The biggest difference is one that Josh Marshall notes, that in this case it is the president, an R president, who is making the threat, taking the legislative hostage, while in all previous such games of legislative chicken, it was the legislative Rs playing chicken against a D president. Well, if the game is chicken, a unitary actor, such as the president, has a big structural advantage over players that are group actors, such as the House and Senate. The mechanics of how this would play out, if they go forward with it, is that Trump vetoes at least the funding bill that does the subsidies. The thing is, he can veto or swerve aside at the last minute entirely on his own will, without having to keep a majority behind either course of action. That inherently renders any threat he makes much more credible than anything Rs or Ds in Congress threaten. The leadership has to keep an unwieldy coalition together through a high-stakes, high pressure fight. Trump doesn’t.
And this unitary actor in the WH is unusually credible at threatening consequences that more conventional politicians would shrink from actually going through with. Trump has this combination that would indeed be a winning combination in a game of chicken, that he doesn’t care about the destructive consequences even if he believed they would actually happen, and he can convince himself that they won’t happen. It’s not even wishful thinking for him, it’s willful lack of thinking, as Josh Marshall has also written about..
It is true that the adversary in this game of legislative chicken will be the R leadership in Congress. The threat Trump makes, and then has to follow through on if the other side doesn’t knuckle under, is to veto at least the subsidies funding bill that the R leadership has gotten through both chambers. The R leadership is more likely to follow the conventional wisdom that shutdowns are bad politics, and will therefore more likely not do what it would have to do to get the subsidies-for-wall provision into the funding bills. At the least, this would involve changing the rules of the Senate to allow such a bill to get through on a simple majority rather than requiring 60 votes. But it’s also possible that enough moderate Rs, House and Senate, would vote against funding the wall that such a funding bill wouldn’t get a majority in one chamber or the other. This is even more likely if funding the wall is linked to threatening subsidies.

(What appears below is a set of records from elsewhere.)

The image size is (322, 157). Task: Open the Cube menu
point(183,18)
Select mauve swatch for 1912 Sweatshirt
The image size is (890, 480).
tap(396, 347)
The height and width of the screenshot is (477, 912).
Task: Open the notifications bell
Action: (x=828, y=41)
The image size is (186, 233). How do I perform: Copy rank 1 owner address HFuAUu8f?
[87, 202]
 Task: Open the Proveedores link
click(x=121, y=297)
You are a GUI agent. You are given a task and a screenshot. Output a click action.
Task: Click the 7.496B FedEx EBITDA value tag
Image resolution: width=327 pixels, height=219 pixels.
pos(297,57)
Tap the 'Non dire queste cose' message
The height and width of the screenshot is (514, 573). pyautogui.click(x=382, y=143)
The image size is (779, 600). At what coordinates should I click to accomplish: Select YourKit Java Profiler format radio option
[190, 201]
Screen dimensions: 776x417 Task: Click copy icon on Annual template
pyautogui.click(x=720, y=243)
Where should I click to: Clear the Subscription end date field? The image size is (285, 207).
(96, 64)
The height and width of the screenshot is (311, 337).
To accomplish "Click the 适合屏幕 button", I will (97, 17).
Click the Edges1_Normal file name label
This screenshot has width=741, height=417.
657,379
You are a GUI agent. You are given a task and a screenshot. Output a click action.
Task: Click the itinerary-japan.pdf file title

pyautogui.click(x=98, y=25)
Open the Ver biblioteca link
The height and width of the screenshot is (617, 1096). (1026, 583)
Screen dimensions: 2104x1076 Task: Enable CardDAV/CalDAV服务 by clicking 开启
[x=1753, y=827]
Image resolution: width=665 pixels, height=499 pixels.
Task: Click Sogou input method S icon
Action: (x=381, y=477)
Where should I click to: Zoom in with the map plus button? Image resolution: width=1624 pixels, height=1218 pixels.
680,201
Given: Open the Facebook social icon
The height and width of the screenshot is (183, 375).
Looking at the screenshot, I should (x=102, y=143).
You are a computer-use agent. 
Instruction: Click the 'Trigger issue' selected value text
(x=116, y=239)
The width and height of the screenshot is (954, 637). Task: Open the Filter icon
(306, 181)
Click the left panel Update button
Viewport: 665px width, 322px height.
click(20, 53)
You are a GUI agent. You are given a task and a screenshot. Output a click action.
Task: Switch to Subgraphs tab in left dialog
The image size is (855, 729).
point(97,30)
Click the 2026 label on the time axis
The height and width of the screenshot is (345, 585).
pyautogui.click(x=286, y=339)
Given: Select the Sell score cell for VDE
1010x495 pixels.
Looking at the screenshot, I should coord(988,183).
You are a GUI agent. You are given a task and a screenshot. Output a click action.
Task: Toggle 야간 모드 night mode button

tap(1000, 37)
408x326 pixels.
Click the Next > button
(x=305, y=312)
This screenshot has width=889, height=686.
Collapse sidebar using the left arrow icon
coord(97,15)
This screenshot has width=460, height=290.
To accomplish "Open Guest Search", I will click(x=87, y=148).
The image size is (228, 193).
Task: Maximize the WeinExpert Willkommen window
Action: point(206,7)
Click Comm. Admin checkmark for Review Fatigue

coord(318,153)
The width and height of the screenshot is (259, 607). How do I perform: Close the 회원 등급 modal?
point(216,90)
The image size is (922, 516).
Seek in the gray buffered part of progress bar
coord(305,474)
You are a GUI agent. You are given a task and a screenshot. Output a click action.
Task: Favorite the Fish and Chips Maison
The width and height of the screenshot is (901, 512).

But, from Trump’s perspective, fighting this game of chicken against the R legislative leadership is a feature, not a bug. Success against that leadership will make the triumph entirely his. It will validate his presidency in a way that even solid and respectable legislative achievements gained the conventional way, working with his party’s Congressional leadership, could not. The R Congressional leadership would get all the credit for such successes, because Trump has already made it clear that he is some combination of uninterested and totally incompetent at getting things through Congress the conventional way, through negotiation and compromise.
Take that thought as the strongest reason for Trump to go through with this game of chicken, that he will never have any success doing things the conventional way. He’s unsuited to that method, and so obviously unsuited that he will get none of the credit even for what pathetically small success he might achieve by playing the conventional game. And Trump has to succeed bigly, not in some small way, not like Obama who struggled mightily for years to barely manage to get Romneycare through. Trump was not elected to get small incremental changes in public policy through. His whole political identity is that refuses to play along with the conventional constraints that keep America from its former greatness. He will make the bold plays that will outrage and dismay conventional politicians, of both parties, and thus achieve the great things that both parties now leave unaccomplished through PC timidity. If he fails to deliver big decisive wins by upending conventional politics, then he will be a failure. If he fails after cravenly abandoning his promise to be bold and different, turning instead to conventional politics, then he will be an abject failure, a laughingstock, someone who isn’t even any good at the conventional politics he once scorned as beneath him.
If Trump had a work ethic and some basic competence and self-insight, this is what he would do, take up legislative chicken and crush his enemies, chiefly the R Congressional leadership. This is the only way he wins. Fortunately for all of us, he doesn’t seem to have much work ethic, or to be taking guidance from some eminence grise who could effectively pursue this game of legislative chicken. That’s all we have at this point, the hope that these people are just purposeless idiots, that none of them – at least none of them who can get Trump to play his role in their schemes -- has any real vision or drive. This is probably not a vain hope, but hope really isn’t a plan.